O grupo, que apresentou, nos palcos cabo-verdianos, o espectáculo “Firmino o Roboteiro”, uma adaptação do livro “Primo Narciso e Outros Contos”, de António Fonseca, recebeu críticas positivas dos fazedores das artes de Cabo Verde, que destacaram o valor histórico da peça, por destacar um dos antigos maiores mercados de África, o “Roque Santeiro”.

O drama, um conto readaptado aos palcos, mostrou, como disse, ontem, ao Jornal de Angola, o actor Cipriano da Costa, que o teatro angolano tem potencial para conquistar mais espaço no mercado internacional, com destaque para os da lusofonia. “A participação nestes festivais tem sido uma porta aberta para o mundo ver o actual nível das artes dramáticas nacionais”, destacou.
Um dos motivos da boa aclamação da crítica cabo-verdiana, conta, é o facto de, na peça, os três actores participantes fizeram uma boa performance, na qual a dança e o canto permitiram aos espectadores imaginar o conto. A peça do Tic Tac conta a história de Firmino, jovem natural do Dombe Grande, Benguela, que migra para Luanda à procura de melhores oportunidades de vida e acaba por trabalhar no mercado do Roque Santeiro. Porém, devido a inúmeras situações, acaba morto por um desconhecido e, por isso, Velho Pena, um tio, lança uma praga que no final mata o assassino do sobrinho.

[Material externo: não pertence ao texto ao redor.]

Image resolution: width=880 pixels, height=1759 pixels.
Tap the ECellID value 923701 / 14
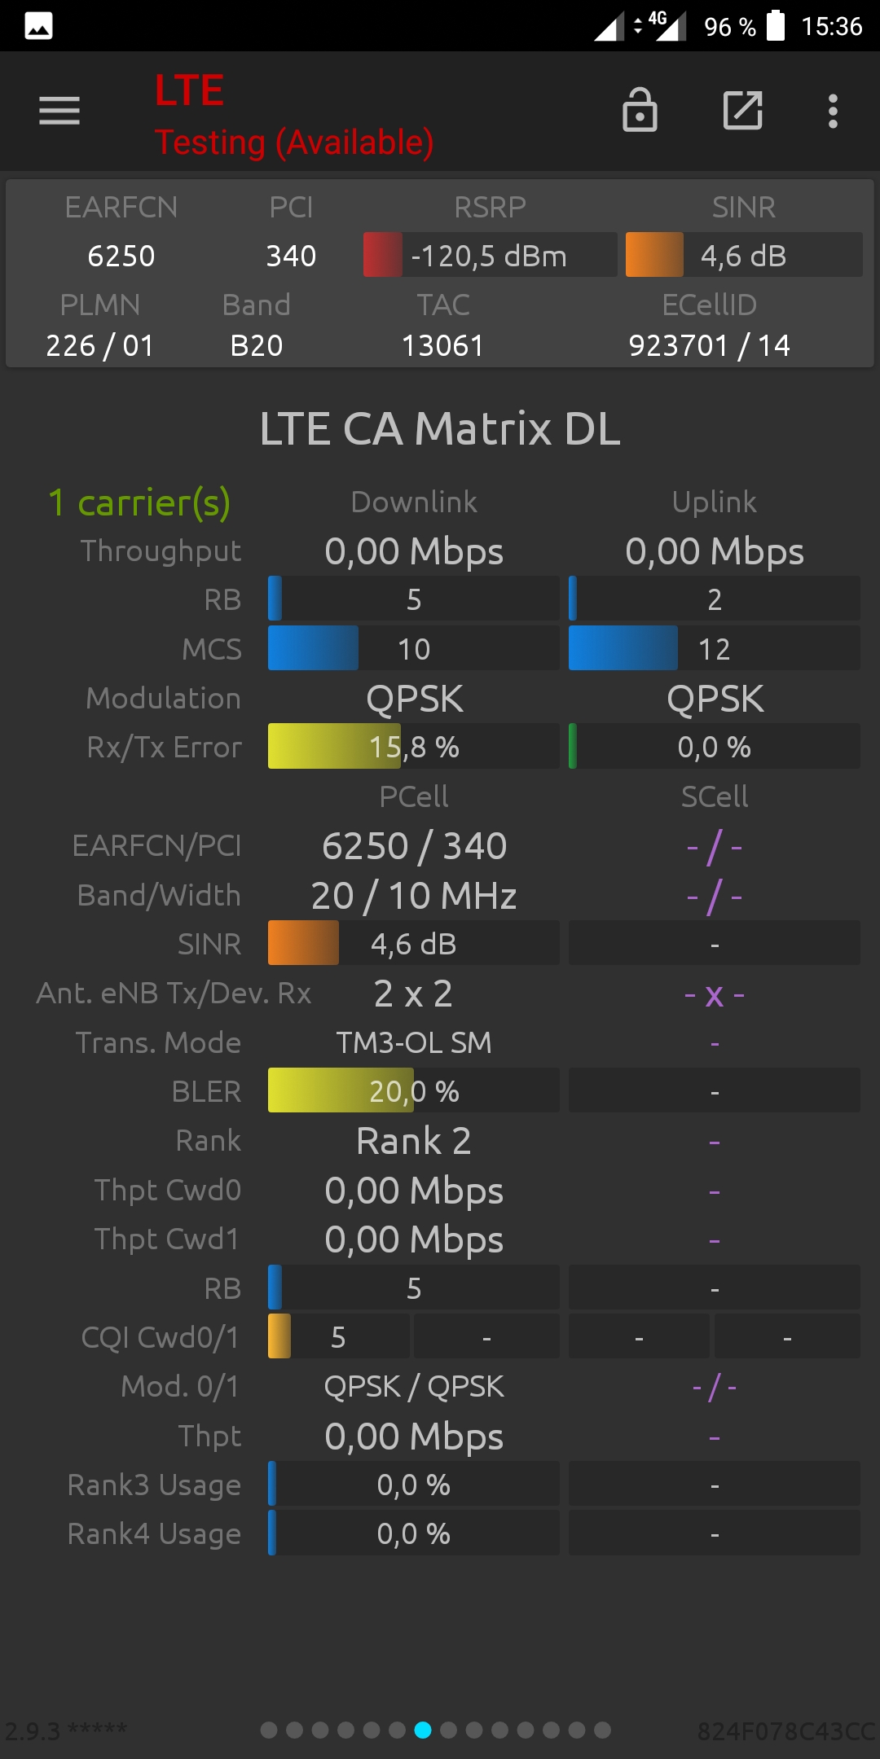click(710, 345)
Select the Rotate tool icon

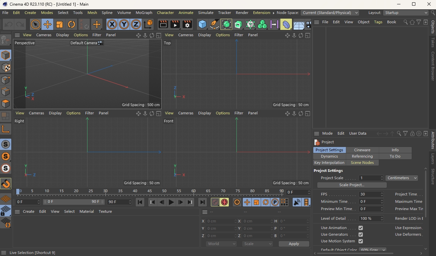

O objectivo, esclareceu o actor, é também chamar a atenção do público para o peso da tradição nas sociedades africanas, ainda muito conservadoras, com o misticismo como uma das referências. “É preciso levar mais informações sobre a actual realidade da sociedade moderna africana, mas sem descurar a importância da tradição”, disse, acrescentando que “ainda há muito a ser feito para os fazedores de teatro trabalharem em boas condições.”
Para Muana Malonga e Eduardo Songue, os outros dois actores que, com Cipriano da Costa, dão vida ao drama “Firmino”, é preciso, agora, trabalhar mais em prol das artes cénicas nacionais. Esta é a segunda vez que o Tic Tac participa no Tearti. No ano passado, o grupo foi distinguido com o prémio Espectáculo Revelação, pela peça “Jimbembe”.